小宇曾因为和一位好友闹翻,整整一周情绪低落,作业敷衍了事。对他来说,那段友谊的破裂,比任何考试失利都更沉重。
初中生的世界,人际关系占据着前所未有的分量。师生关系、朋友关系、朦胧的异性好感,这些情感纠葛的复杂度,常常超出他们稚嫩的处理能力。一段关系的僵局,足以堵死他通往学校的所有路。
我们无法代替孩子处理每段关系,但我们可以教他处理关系的框架。当孩子抱怨“老师针对我”时,我们可以引导他区分事实和感受:老师具体做了什么?有没有可能是一次误解?我们可以鼓励他进行建设性沟通:“妈妈觉得,你可以试试心平气和地找老师,说说你的困惑,而不是躲着他。”
我们也可以帮助孩子拓宽他的支持网络。鼓励他参加一两个真正的社团,不是为简历添彩,而是去寻找志趣相投的伙伴。邀请他的朋友来家里玩,在轻松的氛围里观察他们的互动。有时,仅仅知道“我不是一个人”,就能抵御大量的孤独感。
更重要的是亲子关系本身。我们是否在孩子心中,塑造了一个“可以求助”的形象?当我们自己遇到工作难题时,是否愿意和孩子分享?让他看到,求助不是软弱,协作才是智慧。
我想分享一个转变。曾经,我把小宇的厌学视为一个亟待解决的“问题”。我寻找方法,制定计划,督促执行,像一个项目经理。我疲惫,他也抗拒。
后来我明白了,厌学不是项目,而是孩子成长过程的一段崎岖路。我不是项目经理,而是同行的旅伴。我的任务不是把他快速拖出这段路,而是陪他一起走,让他知道这段路不孤单,而且路旁也有风景。
这个过程里,我放下了“必须立刻返校”的执念。在情况最糟的那两周,我们请了假。白天,他自学落下的课程;下午,我们一起爬山、逛博物馆、做简单的饭菜。晚上,我们会聊些漫无边际的话题:宇宙的尽头,时间的本质,他未来想设计一款什么样的游戏。
神奇的是,当学习的压力被暂时移开,他反而开始主动提及学校的事,分析自己哪些科目其实有兴趣,只是被考试吓退了。当他重新背上书包的那天,他说:“妈,我还是有点怕,但我觉得我能试试。”
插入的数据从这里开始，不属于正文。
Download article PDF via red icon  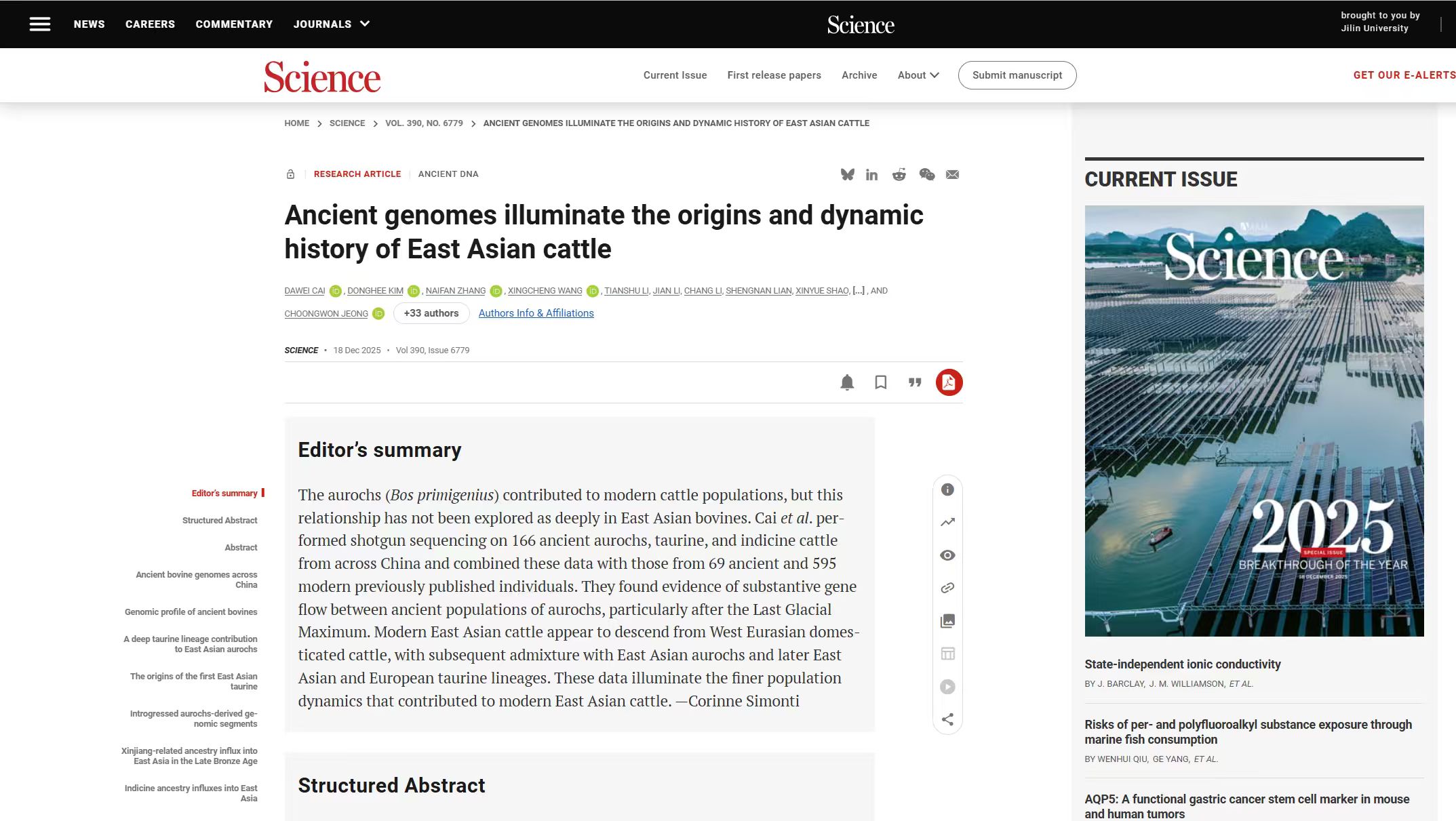point(949,382)
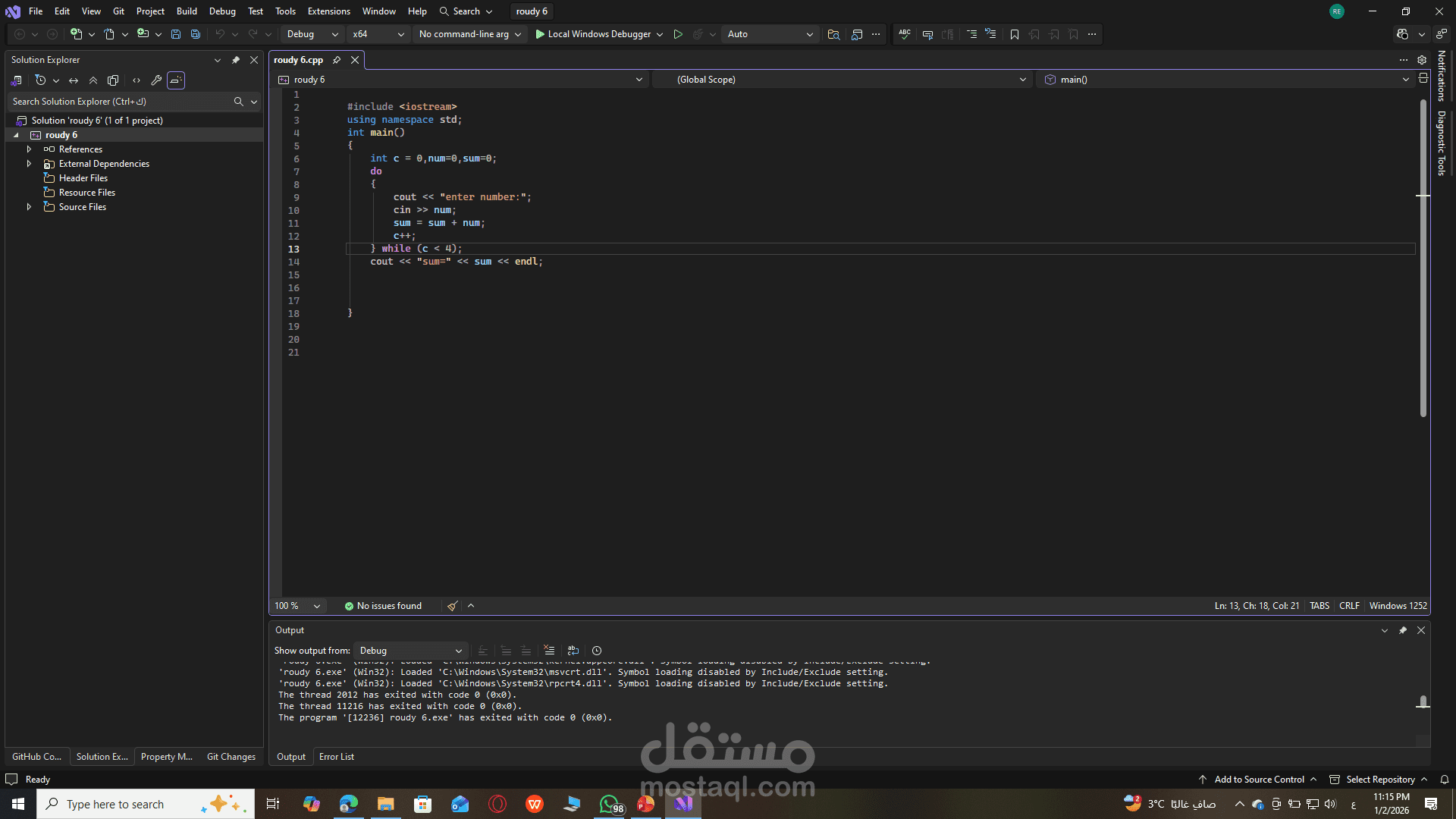Click Add to Source Control
Image resolution: width=1456 pixels, height=819 pixels.
(x=1259, y=780)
这件事教会我,教育不是一场由我们发号施令的战争,而是一条我们与孩子并肩行走的长路。路上会有迷雾,会有坎坷,会有他想坐下不走的时刻。我们能做的,是握紧他的手,告诉他方向,也给他停留和休息的权利。
点亮一盏灯,本身就需要漫长的耐心。而教育的全部秘密,或许就藏在这份耐心之中。